#### PROBLEM DETAILS:
Lay out every line of the records below as a Markdown table with the columns Row and Line, numbering each row and omitting blank lines.

#### RECORDS PROVIDED:
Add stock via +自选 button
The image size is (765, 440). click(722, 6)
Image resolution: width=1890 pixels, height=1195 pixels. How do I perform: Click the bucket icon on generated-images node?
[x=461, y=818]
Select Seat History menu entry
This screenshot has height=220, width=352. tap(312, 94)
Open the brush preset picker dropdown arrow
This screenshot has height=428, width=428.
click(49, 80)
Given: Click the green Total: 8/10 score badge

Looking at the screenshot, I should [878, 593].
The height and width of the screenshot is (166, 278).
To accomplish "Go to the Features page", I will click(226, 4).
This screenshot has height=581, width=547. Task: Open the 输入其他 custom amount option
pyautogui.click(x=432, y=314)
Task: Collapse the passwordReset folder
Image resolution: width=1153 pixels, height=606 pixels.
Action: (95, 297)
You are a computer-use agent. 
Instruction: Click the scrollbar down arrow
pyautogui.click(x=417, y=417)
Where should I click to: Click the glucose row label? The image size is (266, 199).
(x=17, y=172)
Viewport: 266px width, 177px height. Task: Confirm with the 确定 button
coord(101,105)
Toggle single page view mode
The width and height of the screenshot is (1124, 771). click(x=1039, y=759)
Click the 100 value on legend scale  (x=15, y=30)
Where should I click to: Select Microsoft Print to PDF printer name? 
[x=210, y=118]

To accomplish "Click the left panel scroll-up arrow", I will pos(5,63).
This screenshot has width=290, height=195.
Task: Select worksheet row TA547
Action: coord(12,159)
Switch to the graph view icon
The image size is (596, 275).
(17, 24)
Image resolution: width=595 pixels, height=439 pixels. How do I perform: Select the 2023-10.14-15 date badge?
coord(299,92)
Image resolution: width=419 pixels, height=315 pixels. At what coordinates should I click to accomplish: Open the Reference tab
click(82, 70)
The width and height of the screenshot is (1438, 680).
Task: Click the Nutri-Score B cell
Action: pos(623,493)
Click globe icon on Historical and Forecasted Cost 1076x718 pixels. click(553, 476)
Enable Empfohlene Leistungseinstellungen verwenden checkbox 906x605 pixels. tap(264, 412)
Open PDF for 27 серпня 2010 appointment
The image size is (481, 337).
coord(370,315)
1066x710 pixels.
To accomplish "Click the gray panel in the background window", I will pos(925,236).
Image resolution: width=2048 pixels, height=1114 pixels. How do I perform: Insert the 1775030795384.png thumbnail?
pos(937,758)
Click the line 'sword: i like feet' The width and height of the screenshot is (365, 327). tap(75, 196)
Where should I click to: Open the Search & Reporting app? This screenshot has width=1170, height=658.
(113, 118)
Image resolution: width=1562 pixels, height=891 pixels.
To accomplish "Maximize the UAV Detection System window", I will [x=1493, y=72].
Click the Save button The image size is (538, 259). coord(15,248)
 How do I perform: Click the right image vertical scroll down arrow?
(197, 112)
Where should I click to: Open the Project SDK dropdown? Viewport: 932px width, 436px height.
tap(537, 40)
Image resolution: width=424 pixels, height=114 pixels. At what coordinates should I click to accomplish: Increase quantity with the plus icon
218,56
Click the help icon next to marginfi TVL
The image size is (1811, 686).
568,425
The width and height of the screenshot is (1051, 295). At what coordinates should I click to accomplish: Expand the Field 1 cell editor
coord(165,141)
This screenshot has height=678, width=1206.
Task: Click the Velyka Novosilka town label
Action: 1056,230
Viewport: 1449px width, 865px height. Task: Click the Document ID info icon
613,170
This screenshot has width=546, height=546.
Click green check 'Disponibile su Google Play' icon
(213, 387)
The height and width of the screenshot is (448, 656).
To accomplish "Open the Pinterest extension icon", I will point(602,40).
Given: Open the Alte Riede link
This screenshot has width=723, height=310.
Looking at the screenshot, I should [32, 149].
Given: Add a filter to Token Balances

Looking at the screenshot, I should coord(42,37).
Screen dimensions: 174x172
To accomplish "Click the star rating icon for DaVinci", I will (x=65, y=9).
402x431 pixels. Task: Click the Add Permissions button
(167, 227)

#### WRITTEN SOLUTION:
| Row | Line |
|---|---|
| 1 | Add stock via +自选 button |
| 2 | The image size is (765, 440). click(722, 6) |
| 3 | Image resolution: width=1890 pixels, height=1195 pixels. How do I perform: Click the bucket icon on generated-images node? |
| 4 | [x=461, y=818] |
| 5 | Select Seat History menu entry |
| 6 | This screenshot has height=220, width=352. tap(312, 94) |
| 7 | Open the brush preset picker dropdown arrow |
| 8 | This screenshot has height=428, width=428. |
| 9 | click(49, 80) |
| 10 | Given: Click the green Total: 8/10 score badge |
| 11 | Looking at the screenshot, I should [878, 593]. |
| 12 | The height and width of the screenshot is (166, 278). |
| 13 | To accomplish "Go to the Features page", I will click(226, 4). |
| 14 | This screenshot has height=581, width=547. Task: Open the 输入其他 custom amount option |
| 15 | pyautogui.click(x=432, y=314) |
| 16 | Task: Collapse the passwordReset folder |
| 17 | Image resolution: width=1153 pixels, height=606 pixels. |
| 18 | Action: (95, 297) |
| 19 | You are a computer-use agent.  |
| 20 | Instruction: Click the scrollbar down arrow |
| 21 | pyautogui.click(x=417, y=417) |
| 22 | Where should I click to: Click the glucose row label? The image size is (266, 199). |
| 23 | (x=17, y=172) |
| 24 | Viewport: 266px width, 177px height. Task: Confirm with the 确定 button |
| 25 | coord(101,105) |
| 26 | Toggle single page view mode |
| 27 | The width and height of the screenshot is (1124, 771). click(x=1039, y=759) |
| 28 | Click the 100 value on legend scale  (x=15, y=30) |
| 29 | Where should I click to: Select Microsoft Print to PDF printer name?  |
| 30 | [x=210, y=118] |
| 31 | To accomplish "Click the left panel scroll-up arrow", I will pos(5,63). |
| 32 | This screenshot has width=290, height=195. |
| 33 | Task: Select worksheet row TA547 |
| 34 | Action: coord(12,159) |
| 35 | Switch to the graph view icon |
| 36 | The image size is (596, 275). |
| 37 | (17, 24) |
| 38 | Image resolution: width=595 pixels, height=439 pixels. How do I perform: Select the 2023-10.14-15 date badge? |
| 39 | coord(299,92) |
| 40 | Image resolution: width=419 pixels, height=315 pixels. At what coordinates should I click to accomplish: Open the Reference tab |
| 41 | click(82, 70) |
| 42 | The width and height of the screenshot is (1438, 680). |
| 43 | Task: Click the Nutri-Score B cell |
| 44 | Action: pos(623,493) |
| 45 | Click globe icon on Historical and Forecasted Cost 1076x718 pixels. click(553, 476) |
| 46 | Enable Empfohlene Leistungseinstellungen verwenden checkbox 906x605 pixels. tap(264, 412) |
| 47 | Open PDF for 27 серпня 2010 appointment |
| 48 | The image size is (481, 337). |
| 49 | coord(370,315) |
| 50 | 1066x710 pixels. |
| 51 | To accomplish "Click the gray panel in the background window", I will pos(925,236). |
| 52 | Image resolution: width=2048 pixels, height=1114 pixels. How do I perform: Insert the 1775030795384.png thumbnail? |
| 53 | pos(937,758) |
| 54 | Click the line 'sword: i like feet' The width and height of the screenshot is (365, 327). tap(75, 196) |
| 55 | Where should I click to: Open the Search & Reporting app? This screenshot has width=1170, height=658. |
| 56 | (113, 118) |
| 57 | Image resolution: width=1562 pixels, height=891 pixels. |
| 58 | To accomplish "Maximize the UAV Detection System window", I will [x=1493, y=72]. |
| 59 | Click the Save button The image size is (538, 259). coord(15,248) |
| 60 |  How do I perform: Click the right image vertical scroll down arrow? |
| 61 | (197, 112) |
| 62 | Where should I click to: Open the Project SDK dropdown? Viewport: 932px width, 436px height. |
| 63 | tap(537, 40) |
| 64 | Image resolution: width=424 pixels, height=114 pixels. At what coordinates should I click to accomplish: Increase quantity with the plus icon |
| 65 | 218,56 |
| 66 | Click the help icon next to marginfi TVL |
| 67 | The image size is (1811, 686). |
| 68 | 568,425 |
| 69 | The width and height of the screenshot is (1051, 295). At what coordinates should I click to accomplish: Expand the Field 1 cell editor |
| 70 | coord(165,141) |
| 71 | This screenshot has height=678, width=1206. |
| 72 | Task: Click the Velyka Novosilka town label |
| 73 | Action: 1056,230 |
| 74 | Viewport: 1449px width, 865px height. Task: Click the Document ID info icon |
| 75 | 613,170 |
| 76 | This screenshot has width=546, height=546. |
| 77 | Click green check 'Disponibile su Google Play' icon |
| 78 | (213, 387) |
| 79 | The height and width of the screenshot is (448, 656). |
| 80 | To accomplish "Open the Pinterest extension icon", I will point(602,40). |
| 81 | Given: Open the Alte Riede link |
| 82 | This screenshot has width=723, height=310. |
| 83 | Looking at the screenshot, I should [32, 149]. |
| 84 | Given: Add a filter to Token Balances |
| 85 | Looking at the screenshot, I should coord(42,37). |
| 86 | Screen dimensions: 174x172 |
| 87 | To accomplish "Click the star rating icon for DaVinci", I will (x=65, y=9). |
| 88 | 402x431 pixels. Task: Click the Add Permissions button |
| 89 | (167, 227) |